Martland’s aim, in this critical work on the novels of E. M. Forster, is to demonstrate that his homosexuality was “the major factor in his personal and creative life”. (My emphasis.) He succeeds in giving a thorough and coherent picture of the importance of homosexuality to Forster’s writing, but he is not as original as he appears to think he is in ploughing this particular field.
It was clear to me when studying A Passage to India at school in 1962 that there was a strong homoerotic feeling between Aziz and Fielding. I hastily read other of his novels – detecting the tentative undisclosed homosexual feelings. Of course, my English mistress probably didn’t even know the word ‘homosexuality’ let alone what it was in that pre-Law Reform age. Many critics and writers have paid attention to this aspect of his works and Martland does this in a workmanlike way, but I think he falls into his own trap by wishing to determine that all of Forster’s novels were so dominated.
Some of the most interesting parts of the book lie in the background information about Edward Carpenter, Havelock Ellis, John Addington Symonds, T. E. Lawrence, Goldsworthy Lowes Dickinson and other kindred spirits. It enhances our understanding of Forster to be aware of these friendships and influences. But a great writer – which Forster in my view is – is more than his friends and his influences.
Martland is surely right to point to his inability to write for publication anything openly gay as a cause of the writing blocks which led him to take ten years to complete A Passage to India, and then to cease writing novels at the age of 45. This view is reinforced by Martland’s sensible discussion of the never-completed work Arctic Summer, concentrating on a relationship between two men. The release which it was to write Maurice, his endearing, but flawed, novel of explicit homosexual relations, was tempered by his inability to publish it. He has been damned for his timidity by later gay activists – but it is worth remembering that censorship and prison could exist for the openly gay man of 1912. Martland is reasonably generous towards Forster in this respect.

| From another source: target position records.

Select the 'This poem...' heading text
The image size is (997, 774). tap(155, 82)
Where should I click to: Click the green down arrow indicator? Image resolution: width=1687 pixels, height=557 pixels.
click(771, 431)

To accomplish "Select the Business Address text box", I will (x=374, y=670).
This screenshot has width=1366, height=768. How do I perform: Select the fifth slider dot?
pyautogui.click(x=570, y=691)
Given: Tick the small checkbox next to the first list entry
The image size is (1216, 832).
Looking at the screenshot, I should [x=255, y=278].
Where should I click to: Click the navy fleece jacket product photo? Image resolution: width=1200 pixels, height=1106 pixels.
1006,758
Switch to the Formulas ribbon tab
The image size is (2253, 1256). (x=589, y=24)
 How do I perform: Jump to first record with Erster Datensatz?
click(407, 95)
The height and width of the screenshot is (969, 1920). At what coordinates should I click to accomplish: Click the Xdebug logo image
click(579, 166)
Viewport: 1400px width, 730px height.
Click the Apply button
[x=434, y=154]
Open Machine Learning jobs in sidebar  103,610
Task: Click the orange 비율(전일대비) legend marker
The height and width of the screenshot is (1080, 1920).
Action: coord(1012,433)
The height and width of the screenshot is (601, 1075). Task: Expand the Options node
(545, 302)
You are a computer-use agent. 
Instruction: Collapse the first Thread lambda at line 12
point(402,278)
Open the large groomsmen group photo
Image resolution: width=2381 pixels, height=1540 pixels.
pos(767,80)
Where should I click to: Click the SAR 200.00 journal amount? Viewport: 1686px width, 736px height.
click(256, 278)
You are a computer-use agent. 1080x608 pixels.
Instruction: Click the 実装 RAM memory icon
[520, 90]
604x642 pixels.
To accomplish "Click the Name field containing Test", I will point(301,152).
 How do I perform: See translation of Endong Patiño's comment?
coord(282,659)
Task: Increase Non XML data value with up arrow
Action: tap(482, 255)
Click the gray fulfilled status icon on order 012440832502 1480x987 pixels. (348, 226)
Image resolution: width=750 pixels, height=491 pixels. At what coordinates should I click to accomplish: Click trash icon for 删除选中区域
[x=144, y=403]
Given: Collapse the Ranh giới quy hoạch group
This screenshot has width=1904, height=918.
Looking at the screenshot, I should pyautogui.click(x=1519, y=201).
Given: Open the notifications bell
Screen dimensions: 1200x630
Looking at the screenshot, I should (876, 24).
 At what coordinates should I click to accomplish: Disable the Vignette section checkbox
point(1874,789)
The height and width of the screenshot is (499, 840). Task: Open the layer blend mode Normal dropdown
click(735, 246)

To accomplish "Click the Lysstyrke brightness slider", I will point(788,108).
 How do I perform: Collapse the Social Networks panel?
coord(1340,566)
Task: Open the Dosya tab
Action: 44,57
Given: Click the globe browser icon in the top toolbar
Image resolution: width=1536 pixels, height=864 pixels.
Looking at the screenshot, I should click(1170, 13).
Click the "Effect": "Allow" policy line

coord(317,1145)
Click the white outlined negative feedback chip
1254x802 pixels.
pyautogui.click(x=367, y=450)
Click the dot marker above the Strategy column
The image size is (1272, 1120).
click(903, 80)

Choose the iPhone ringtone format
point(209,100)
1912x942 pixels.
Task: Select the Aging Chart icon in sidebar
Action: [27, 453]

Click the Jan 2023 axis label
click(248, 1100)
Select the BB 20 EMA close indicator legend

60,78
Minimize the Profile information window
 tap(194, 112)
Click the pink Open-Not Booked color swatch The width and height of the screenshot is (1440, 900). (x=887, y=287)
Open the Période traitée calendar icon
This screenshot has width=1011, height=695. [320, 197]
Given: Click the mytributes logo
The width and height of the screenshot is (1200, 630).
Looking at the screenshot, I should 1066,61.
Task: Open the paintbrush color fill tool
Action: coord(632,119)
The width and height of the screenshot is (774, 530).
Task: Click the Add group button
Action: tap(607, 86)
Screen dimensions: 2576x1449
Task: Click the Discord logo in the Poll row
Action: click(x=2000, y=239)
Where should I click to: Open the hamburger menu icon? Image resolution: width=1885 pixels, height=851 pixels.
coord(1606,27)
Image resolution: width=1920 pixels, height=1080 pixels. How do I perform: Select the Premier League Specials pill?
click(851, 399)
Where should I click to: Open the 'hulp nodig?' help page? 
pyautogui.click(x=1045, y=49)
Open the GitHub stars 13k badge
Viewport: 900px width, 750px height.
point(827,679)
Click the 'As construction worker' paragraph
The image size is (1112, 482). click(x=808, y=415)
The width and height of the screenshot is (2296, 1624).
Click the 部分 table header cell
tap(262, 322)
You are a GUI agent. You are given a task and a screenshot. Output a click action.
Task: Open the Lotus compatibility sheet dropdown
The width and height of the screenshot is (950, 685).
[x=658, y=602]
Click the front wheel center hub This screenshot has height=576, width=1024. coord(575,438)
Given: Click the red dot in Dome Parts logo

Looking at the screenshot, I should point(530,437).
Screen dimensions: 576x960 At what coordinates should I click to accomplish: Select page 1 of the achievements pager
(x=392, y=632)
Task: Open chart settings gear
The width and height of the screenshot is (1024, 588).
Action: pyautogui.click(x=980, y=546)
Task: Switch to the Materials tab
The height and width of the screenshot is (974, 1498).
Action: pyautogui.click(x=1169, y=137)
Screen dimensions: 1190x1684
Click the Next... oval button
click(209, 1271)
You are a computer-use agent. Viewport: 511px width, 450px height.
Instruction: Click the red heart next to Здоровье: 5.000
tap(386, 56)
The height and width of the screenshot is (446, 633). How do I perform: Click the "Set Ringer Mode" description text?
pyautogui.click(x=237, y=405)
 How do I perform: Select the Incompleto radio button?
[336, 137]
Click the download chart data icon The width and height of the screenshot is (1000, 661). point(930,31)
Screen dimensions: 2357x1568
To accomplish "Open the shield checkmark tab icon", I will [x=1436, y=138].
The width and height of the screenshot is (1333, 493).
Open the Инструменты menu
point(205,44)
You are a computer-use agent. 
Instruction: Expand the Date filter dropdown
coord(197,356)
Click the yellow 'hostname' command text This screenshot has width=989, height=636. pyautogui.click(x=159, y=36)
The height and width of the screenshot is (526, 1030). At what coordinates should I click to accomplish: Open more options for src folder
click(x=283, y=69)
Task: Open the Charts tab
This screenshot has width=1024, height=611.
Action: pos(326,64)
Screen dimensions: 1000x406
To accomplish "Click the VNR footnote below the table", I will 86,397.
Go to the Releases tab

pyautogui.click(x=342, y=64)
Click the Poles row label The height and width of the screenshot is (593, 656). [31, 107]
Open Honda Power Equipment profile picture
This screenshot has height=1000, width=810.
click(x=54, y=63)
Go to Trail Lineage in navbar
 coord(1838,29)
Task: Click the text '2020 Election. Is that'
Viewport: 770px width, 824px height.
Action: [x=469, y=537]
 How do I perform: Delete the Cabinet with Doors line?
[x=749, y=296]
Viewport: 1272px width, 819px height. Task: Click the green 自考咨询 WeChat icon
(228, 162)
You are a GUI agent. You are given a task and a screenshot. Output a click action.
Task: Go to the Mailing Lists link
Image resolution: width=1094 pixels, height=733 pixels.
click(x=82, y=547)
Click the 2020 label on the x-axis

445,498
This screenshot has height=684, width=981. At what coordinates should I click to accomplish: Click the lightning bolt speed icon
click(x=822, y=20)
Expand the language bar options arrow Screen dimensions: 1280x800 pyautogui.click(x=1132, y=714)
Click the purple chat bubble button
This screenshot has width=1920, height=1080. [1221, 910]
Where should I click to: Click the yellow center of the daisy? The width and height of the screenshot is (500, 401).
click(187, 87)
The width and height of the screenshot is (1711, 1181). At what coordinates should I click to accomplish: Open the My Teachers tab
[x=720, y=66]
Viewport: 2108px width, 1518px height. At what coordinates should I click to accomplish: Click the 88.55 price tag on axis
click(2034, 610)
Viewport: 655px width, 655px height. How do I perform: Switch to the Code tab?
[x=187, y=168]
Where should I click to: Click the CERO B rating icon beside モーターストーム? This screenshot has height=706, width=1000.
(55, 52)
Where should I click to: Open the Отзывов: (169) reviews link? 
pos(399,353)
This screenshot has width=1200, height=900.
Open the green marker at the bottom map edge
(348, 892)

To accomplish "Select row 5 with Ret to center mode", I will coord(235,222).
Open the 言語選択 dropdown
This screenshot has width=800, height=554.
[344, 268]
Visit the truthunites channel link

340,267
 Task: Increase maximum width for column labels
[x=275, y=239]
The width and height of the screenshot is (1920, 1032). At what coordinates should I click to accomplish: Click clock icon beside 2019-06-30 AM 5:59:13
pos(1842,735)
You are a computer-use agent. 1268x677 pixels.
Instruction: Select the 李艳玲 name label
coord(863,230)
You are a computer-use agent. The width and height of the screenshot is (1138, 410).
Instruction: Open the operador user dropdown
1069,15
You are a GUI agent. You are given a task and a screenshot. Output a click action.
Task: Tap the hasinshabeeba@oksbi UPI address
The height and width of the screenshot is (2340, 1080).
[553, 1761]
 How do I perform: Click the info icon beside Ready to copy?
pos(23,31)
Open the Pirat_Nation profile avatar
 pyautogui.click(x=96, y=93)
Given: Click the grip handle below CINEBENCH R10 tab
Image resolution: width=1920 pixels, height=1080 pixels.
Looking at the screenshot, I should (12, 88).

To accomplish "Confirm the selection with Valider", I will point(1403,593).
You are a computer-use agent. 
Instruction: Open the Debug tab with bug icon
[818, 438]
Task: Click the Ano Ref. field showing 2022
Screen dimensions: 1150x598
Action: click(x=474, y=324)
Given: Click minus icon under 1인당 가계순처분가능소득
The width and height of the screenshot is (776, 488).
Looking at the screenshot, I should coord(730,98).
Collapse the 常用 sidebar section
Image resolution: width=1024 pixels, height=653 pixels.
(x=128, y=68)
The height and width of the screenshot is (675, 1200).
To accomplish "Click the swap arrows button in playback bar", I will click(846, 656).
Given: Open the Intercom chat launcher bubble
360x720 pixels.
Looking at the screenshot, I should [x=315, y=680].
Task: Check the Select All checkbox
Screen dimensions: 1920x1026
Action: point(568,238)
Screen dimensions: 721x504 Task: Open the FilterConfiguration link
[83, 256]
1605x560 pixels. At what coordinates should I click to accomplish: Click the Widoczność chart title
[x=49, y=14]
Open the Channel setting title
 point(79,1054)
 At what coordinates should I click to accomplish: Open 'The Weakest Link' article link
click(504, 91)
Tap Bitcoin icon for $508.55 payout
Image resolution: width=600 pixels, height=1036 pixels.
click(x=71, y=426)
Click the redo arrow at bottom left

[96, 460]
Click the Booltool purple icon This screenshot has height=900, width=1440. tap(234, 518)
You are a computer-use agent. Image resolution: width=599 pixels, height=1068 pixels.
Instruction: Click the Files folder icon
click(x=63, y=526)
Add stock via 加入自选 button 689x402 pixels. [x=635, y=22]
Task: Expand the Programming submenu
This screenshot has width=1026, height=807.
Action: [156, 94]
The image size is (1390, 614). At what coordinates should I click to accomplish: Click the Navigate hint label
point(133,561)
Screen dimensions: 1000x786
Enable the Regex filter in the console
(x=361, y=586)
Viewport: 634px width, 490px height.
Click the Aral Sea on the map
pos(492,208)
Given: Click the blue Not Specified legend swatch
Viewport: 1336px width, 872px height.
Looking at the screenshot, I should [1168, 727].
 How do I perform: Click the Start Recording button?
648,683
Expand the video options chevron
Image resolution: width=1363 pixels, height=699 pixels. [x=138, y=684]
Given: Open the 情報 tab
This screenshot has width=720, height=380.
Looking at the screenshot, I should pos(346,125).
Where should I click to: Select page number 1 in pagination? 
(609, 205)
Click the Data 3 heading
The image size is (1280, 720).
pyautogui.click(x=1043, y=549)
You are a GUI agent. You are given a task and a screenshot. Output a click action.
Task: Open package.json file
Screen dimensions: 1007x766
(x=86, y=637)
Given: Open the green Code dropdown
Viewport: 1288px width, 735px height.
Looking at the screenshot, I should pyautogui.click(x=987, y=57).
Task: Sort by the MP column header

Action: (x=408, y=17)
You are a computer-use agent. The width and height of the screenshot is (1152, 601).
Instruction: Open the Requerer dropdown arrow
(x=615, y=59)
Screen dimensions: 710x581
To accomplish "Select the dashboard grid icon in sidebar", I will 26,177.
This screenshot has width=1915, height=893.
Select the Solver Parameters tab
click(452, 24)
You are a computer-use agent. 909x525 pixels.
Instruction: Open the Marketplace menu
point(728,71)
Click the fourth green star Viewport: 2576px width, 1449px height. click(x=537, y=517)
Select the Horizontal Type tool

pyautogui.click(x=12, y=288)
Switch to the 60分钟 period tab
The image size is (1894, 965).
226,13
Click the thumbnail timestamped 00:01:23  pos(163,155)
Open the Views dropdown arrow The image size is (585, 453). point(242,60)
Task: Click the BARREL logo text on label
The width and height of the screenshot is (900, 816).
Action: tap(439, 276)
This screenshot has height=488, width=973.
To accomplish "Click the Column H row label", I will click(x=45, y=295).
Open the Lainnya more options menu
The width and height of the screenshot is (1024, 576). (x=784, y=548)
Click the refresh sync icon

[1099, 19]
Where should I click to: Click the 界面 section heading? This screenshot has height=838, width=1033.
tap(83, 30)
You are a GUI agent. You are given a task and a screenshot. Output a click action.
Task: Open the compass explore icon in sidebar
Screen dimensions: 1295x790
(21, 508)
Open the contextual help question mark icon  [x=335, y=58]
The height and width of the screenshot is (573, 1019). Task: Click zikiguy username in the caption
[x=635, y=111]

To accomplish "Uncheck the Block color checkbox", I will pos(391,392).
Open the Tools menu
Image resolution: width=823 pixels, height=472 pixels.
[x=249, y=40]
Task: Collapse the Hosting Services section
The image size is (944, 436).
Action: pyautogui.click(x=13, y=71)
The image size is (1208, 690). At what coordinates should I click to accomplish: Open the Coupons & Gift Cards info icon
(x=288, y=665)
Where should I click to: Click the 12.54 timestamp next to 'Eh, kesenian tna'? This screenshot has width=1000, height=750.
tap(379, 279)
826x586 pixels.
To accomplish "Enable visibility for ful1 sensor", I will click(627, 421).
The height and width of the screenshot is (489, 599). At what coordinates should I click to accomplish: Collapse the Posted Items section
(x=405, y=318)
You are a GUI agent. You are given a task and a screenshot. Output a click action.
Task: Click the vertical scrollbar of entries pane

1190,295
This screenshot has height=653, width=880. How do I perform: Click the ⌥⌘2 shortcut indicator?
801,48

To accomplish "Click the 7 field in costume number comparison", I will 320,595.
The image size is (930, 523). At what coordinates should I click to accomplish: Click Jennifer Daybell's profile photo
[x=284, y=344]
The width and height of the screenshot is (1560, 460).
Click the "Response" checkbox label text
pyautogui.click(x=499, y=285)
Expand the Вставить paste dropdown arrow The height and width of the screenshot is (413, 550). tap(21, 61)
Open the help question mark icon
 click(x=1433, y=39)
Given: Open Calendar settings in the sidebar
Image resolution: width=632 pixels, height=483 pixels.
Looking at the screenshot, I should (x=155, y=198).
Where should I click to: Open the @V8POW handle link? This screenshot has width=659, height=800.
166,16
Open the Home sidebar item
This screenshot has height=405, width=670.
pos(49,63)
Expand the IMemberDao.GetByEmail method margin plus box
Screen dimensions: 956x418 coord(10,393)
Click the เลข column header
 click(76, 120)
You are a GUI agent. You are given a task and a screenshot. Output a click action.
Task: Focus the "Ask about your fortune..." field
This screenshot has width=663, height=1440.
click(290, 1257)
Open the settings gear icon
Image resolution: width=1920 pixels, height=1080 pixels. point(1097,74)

But are the novels all essentially encoded gay tales? I don’t think so. Yes, there is in most of them some homoerotic charge – but that is not the summation of them. There are the repeated and attractive young men from Mediterranean, Indian or working class backgrounds who are Pan-like, virile, earthy. There is an attraction by Philip for Gino in Where Angels Fear to Tread, by Rickie for Stephen Wonham in The Longest Journey. But it is a mistake to reckon these are the all-consuming concern.
One of the enormous omissions of Martland is any discussion of the women in the novels. The best he can do is to point to the tendency of women to obstruct the relationships between the men. I would suggest that Forster is one of the outstanding male novelists able to portray women in depth. In Howard’s End the two Schlegel sisters are sympathetic portraits of two sensitive, intelligent women. Martland thinks the lack of covert homosexuality in this novel makes it a lesser novel. I would think that it is a finer novel than Maurice which is almost entirely about homosexuality. The older women, Mrs Moore and Mrs Wilcox are characters of great power and prescience. To omit almost all consideration of Adela Quested in A Passage to India is bizarre: Adela is awkward, asexual, determined to like India – there is some clumsiness in the portrayal – but she is central to our understanding of the novel. What is the gap in her, that leads to the gap in the novel at the heart of what happened in the Marabar caves? It is worth noting that Forster wrote as successful a biography of his great-aunt Marianne Thornton as he did of the gay classicist Goldsworthy Lowes Dickinson.
In concentrating on one strand of Forster, Martland neglects other central concerns. Forster is concerned with the whole of society, with the relation between its parts, with social conflict and social amity – which is why Howard’s End is such a good book. He pays little attention to Forster’s irony and social satire – his satirical portrayal of the English rulers in India is essential to an understanding of his feeling for India. Martland refers lightly to his irony as a defensive gay characteristic, but many heterosexuals have also used irony. Forster was able to keep a sense of humour and balance within his work.
The critical acclaim for Forster has dipped during the last decade. Martland suggests this is because of the openness with which its homosexuality and homosexual themes are discussed. I think it is because of the decline in admiration for realistic novels in the liberal tradition in favour of the techniques of the magical realistic, the discourse, the multi-faceted admired by more recent critics.
Although some of Martland’s work is useful, I strongly disagree with his aim and conclusion to show that Forster is defined by his sexuality and that “no one is a universal writer.” I am happy with novels which possess Jane Austen’s sentiment: “It is a truth universally acknowledged...” It is not only that Forster is full of truth universally acknowledged, but also that homosexuality lies within the universal. Gays and lesbians are part of the spectrum of humanity; they are part of the whole. The gay minority is essential to society and society is central for gays. Forster – the gay writer – is offering a richness and diversity which is of universal understanding and appeal.